## [What you are asked to do]
Could you rewrite the records starting at the line containing "Click the Use Defaults button" and ending at the line containing "pos(591,86)", keeping every line, and add 14 to each coordinate in the answers?

[Source data]
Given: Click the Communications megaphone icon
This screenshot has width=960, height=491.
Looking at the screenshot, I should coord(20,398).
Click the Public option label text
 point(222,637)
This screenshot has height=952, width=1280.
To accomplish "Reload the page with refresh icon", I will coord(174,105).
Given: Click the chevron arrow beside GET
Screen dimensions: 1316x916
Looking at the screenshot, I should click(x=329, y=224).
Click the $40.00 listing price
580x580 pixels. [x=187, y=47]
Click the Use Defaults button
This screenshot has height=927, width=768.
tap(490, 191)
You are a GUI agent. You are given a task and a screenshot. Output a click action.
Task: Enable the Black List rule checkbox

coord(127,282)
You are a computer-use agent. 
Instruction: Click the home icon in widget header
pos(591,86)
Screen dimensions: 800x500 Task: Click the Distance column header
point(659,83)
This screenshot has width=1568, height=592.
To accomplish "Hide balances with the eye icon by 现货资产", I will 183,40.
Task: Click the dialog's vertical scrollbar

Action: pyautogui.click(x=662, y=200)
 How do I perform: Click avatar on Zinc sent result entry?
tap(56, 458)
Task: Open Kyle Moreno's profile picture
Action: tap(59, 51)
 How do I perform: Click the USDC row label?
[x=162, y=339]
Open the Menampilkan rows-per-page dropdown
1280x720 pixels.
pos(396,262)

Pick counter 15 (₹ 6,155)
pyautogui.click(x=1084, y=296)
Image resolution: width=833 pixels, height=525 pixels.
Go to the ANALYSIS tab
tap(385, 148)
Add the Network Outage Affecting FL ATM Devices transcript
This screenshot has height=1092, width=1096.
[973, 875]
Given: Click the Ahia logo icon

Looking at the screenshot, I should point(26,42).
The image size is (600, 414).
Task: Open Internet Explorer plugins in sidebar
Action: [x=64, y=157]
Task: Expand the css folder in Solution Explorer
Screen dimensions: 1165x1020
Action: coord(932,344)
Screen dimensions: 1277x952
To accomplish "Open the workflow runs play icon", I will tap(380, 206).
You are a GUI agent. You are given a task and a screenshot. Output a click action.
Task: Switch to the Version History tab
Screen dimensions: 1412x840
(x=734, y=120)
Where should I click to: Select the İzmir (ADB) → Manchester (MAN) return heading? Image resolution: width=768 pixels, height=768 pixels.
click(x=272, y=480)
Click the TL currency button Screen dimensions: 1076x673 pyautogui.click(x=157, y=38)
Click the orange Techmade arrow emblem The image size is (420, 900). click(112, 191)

## [Exercise output]
Click the Use Defaults button
This screenshot has height=927, width=768.
tap(504, 205)
You are a GUI agent. You are given a task and a screenshot. Output a click action.
Task: Enable the Black List rule checkbox

coord(141,296)
You are a computer-use agent. 
Instruction: Click the home icon in widget header
pos(605,100)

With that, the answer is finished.